Au tournant du XXe siècle, les récits de fin du monde s’inspiraient déjà des avancées technologiques pour interroger ces transformations. C’est l’époque du merveilleux-scientifique, avec des auteurs français tels que Maurice Renard, Guy de Téramond ou Jean de La Hire. Ce courant est défini par son chef de file comme « un roman d’hypothèses » qui accorde une place centrale à « la méthode scientifique dans le roman », rappelait *Libération* en 2023.

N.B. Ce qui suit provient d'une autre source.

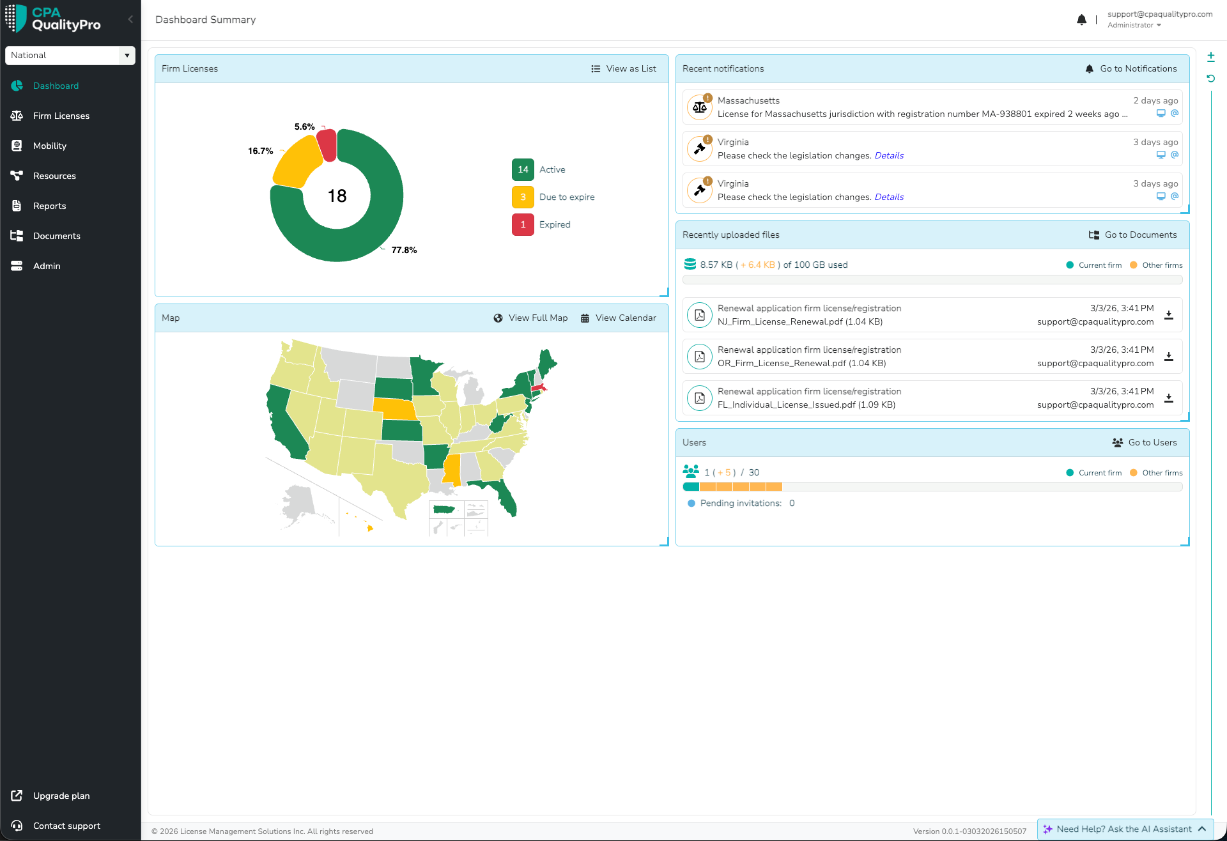1227x841 pixels.
Task: Download NJ_Firm_License_Renewal.pdf file
Action: click(1168, 315)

Parmi les thèmes récurrents, figure « celui qui fait basculer la civilisation dans un âge antérieur, préhistorique. C’est une angoisse typique du début du XXe siècle, précise la chercheuse, qui a étudié cette littérature dans sa thèse. Par exemple, le fer disparaît, l’électricité est absorbée par des extraterrestres, un déluge s’abat sur Paris ou la machine se retourne contre ses créateurs et entraîne les humains vers le bas. »

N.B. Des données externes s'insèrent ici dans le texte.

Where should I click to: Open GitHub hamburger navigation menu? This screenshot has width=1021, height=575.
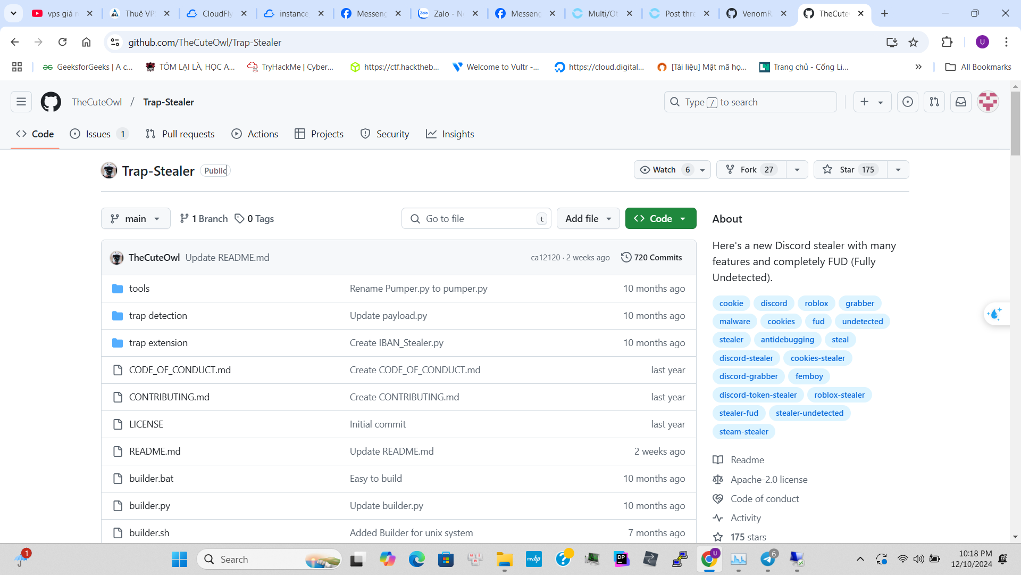coord(21,102)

### Vive la « fin d’un monde »

Faut-il donc craindre l’Apocalypse ? « La grande question émergeant de ces fictions est toujours quel monde nous souhaitons reconstruire », analyse Fleur Hopkins-Loféron. Fin du monde doit être compris dans son sens premier d’apocalypse, c’est-à-dire révélation, explique-t-elle, et comme la fin d’un monde. Cela annonce la construction d’une nouvelle ère, interrogeant les structures de nos sociétés.

« Allons-nous rebâtir un monde masculiniste, patriarcal, où des sociétés de classes sont recréées, où les ressources de la planète sont extraites, ou au contraire, basculer vers une utopie, avec des villes solar punk et un autre rapport au vivre-ensemble et au vivant ? » s’interroge-t-elle. Un courant de la science-fiction positive explore cette voie, face à une confiscation des imaginaires par la dystopie, selon certains.

Cependant, même dans les fictions post-apocalyptiques, l’espoir demeure. Que ce soit dans *The Last of Us*, *Fallout* ou *Silo*, les héros et héroïnes « retrouvent de l’espoir en éveillant leur curiosité », explique la chercheuse, en effectuant « ce geste de sortir du jardin d’Éden, cherchant à sortir d’un état de non-conscience pour redécouvrir le monde extérieur. Ces personnages, à travers leurs rencontres, affrontent leurs traumatismes, tissent des amitiés, et reconstruisent des sociétés ». Ils pourraient nous inspirer si les cataclysmes se multipliaient demain (il est minuit moins 89 secondes à l’horloge de l’Apocalypse).